The setting up of a new Clinton-Lewinsky grand jury at the U.S. Courthouse in Washington, D.C., follows through on Ray's promise to weigh whether the president should be indicted after he steps down from office next January.
Clinton was impeached by the House and acquitted by the Senate, which fell 12 votes short of convicting him on a perjury charge and 17 votes short of conviction on a charge of obstructing justice. Now, a year and a half later, a special panel of judges is renewing Ray's mandate for another year.
The judges issued a legalistic one-sentence order Wednesday declaring that ``termination of the office ... is not currently appropriate.''
The legal questions are whether Clinton committed perjury or obstructed justice when he denied an affair in sworn testimony in the Paula Jones case.
The judge in the Jones case has already ruled the president gave false testimony and fined him for civil contempt of court. The disciplinary committee of the Arkansas Supreme Court has also moved to revoke Clinton's law license.
Keith Ausbrook, senior counsel to Ray, declined comment about any grand jury activity, which is kept secret by law.
But in response to the judges' order, Ausbrook noted that ``we've made public that the Lewinsky investigation remains open and that the e-mail investigation remains open.''
The e-mail probe focuses on whether the White House concealed thousands of electronic messages sought by investigators. Presidential aides deny wrongdoing.
In the e-mail probe, a conservative group, Judicial Watch, revealed that Ray's office is using a federal grand jury in Alexandria, Va.
Judicial Watch released the first page of a subpoena for records of a major witness in the investigation, Sheryl Hall, a former White House computer specialist who said some of her fellow workers had been threatened with jail if they revealed a problem with the e-mail archiving system. The absence of archiving of incoming messages made it impossible for the White House to review thousands of e-mails to determine if they should be surrendered in various investigations — from the Lewinsky scandal to Whitewater.
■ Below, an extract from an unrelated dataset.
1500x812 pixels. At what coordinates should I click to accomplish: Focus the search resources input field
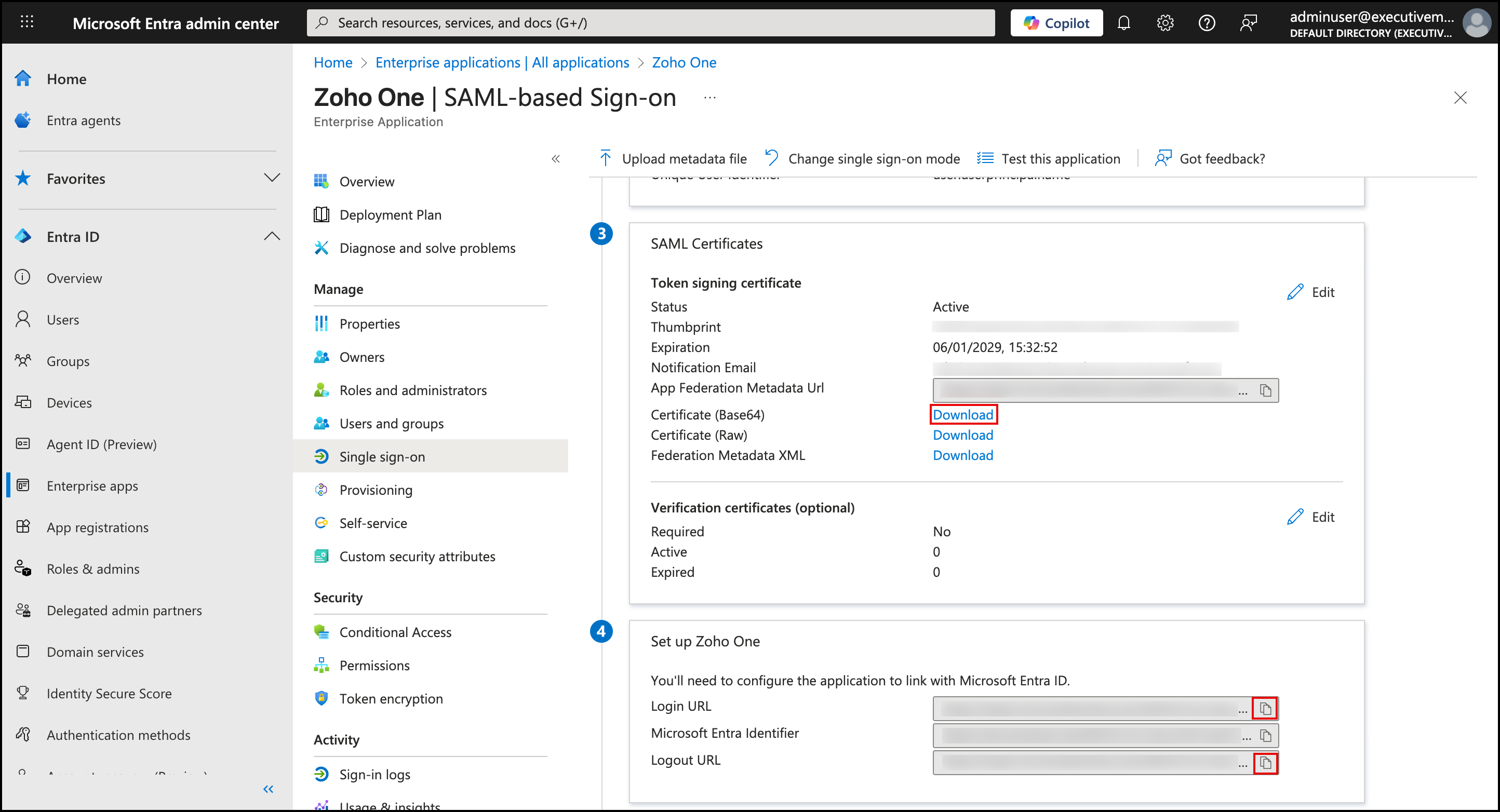coord(650,23)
Judicial Watch has been critical of Ray's office for recently closing the books on two other Clinton-era controversies — the White House gathering of secret FBI files on Republicans and possible lying regarding Hillary Rodham Clinton's role in the firings of White House travel office employees. The prosecutor declined to bring criminal charges in either case and Judicial Watch says Ray should have waited until the White House reconstructs e-mail that was missing from the archives.
Seven other federal grand juries are sitting at the courthouse investigating a variety of matters, yet Ray has sought and obtained permission to form a separate grand jury focusing on Clinton-Lewinsky rather than using any of the other seven, the sources said.
Getting a separate grand jury for Clinton-Lewinsky is ``a way for Ray to be prepared to act quickly and to deal with this question efficiently when he turns to it,'' said John Barrett of the St. John's University School of Law.
The new grand jury is likely to get up to speed on the scandal by receiving evidence in the form of transcripts and summaries of previously gathered evidence.
``At this stage in this particular investigation it would be highly unlikely for a new grand jury to receive any new information that had not already been considered at length by Ken Starr, the United States Congress and the prior grand jury,'' said John Douglass, an expert in criminal law and criminal procedure at the University of Richmond.
Barrett and Douglass did extensive work before grand juries in the Iran-Contra investigation of Reagan and Bush administration higher-ups conducted by Independent Counsel Lawrence Walsh.